**Records from a data source**
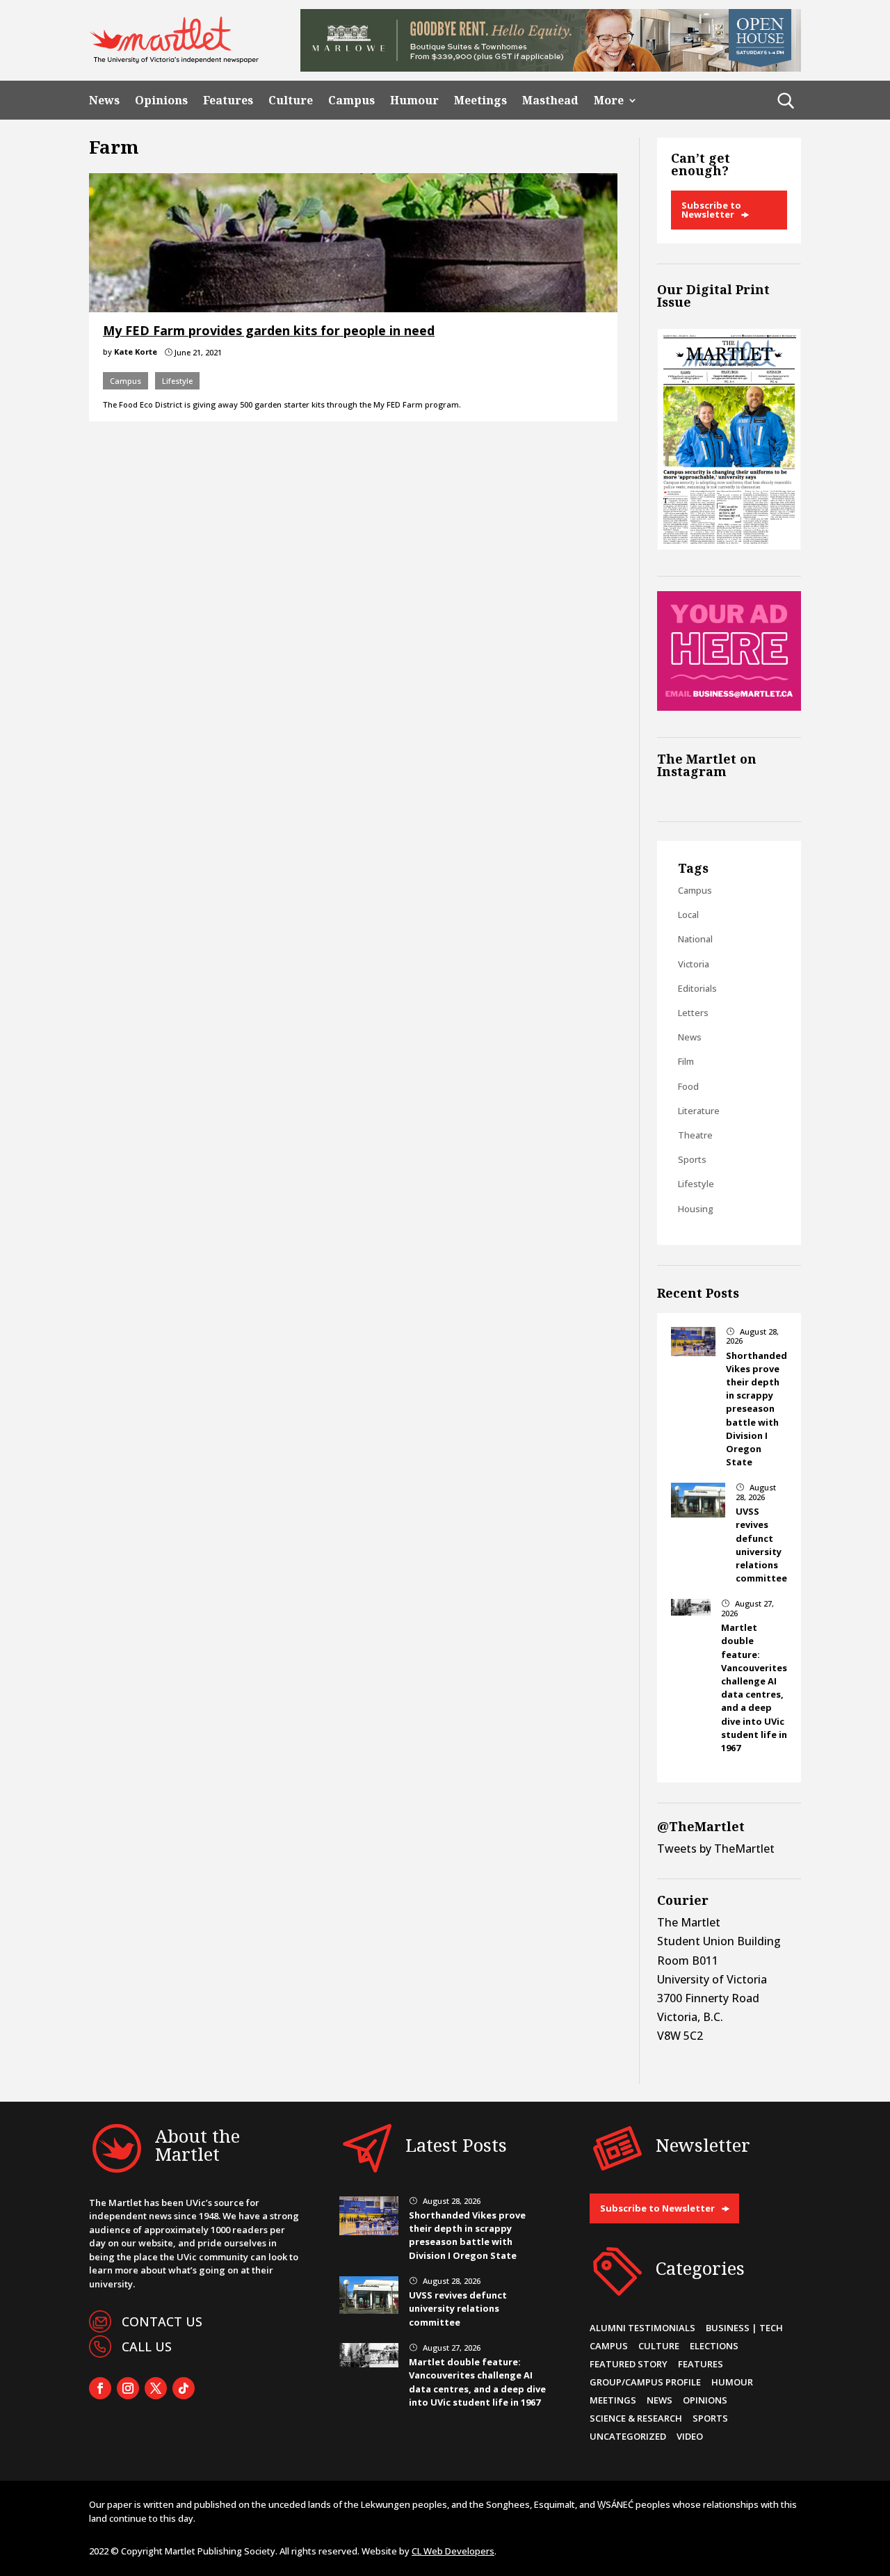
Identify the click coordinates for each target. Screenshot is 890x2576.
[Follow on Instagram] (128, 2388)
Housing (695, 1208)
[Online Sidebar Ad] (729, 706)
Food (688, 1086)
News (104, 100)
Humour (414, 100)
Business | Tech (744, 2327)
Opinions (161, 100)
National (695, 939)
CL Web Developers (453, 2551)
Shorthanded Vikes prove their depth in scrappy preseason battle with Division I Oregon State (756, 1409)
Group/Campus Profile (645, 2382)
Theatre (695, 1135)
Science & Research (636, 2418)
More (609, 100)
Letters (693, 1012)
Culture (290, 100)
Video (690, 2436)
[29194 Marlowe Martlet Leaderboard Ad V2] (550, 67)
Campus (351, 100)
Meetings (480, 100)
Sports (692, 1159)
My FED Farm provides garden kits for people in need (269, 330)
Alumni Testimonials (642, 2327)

**Task item**
Take the line holding "More (609, 100)" and all lines after it through the end of the data, and set them down exactly.

**Reply**
More (609, 100)
Letters (693, 1012)
Culture (290, 100)
Video (690, 2436)
[29194 Marlowe Martlet Leaderboard Ad V2] (550, 67)
Campus (351, 100)
Meetings (480, 100)
Sports (692, 1159)
My FED Farm provides garden kits for people in need (269, 330)
Alumni Testimonials (642, 2327)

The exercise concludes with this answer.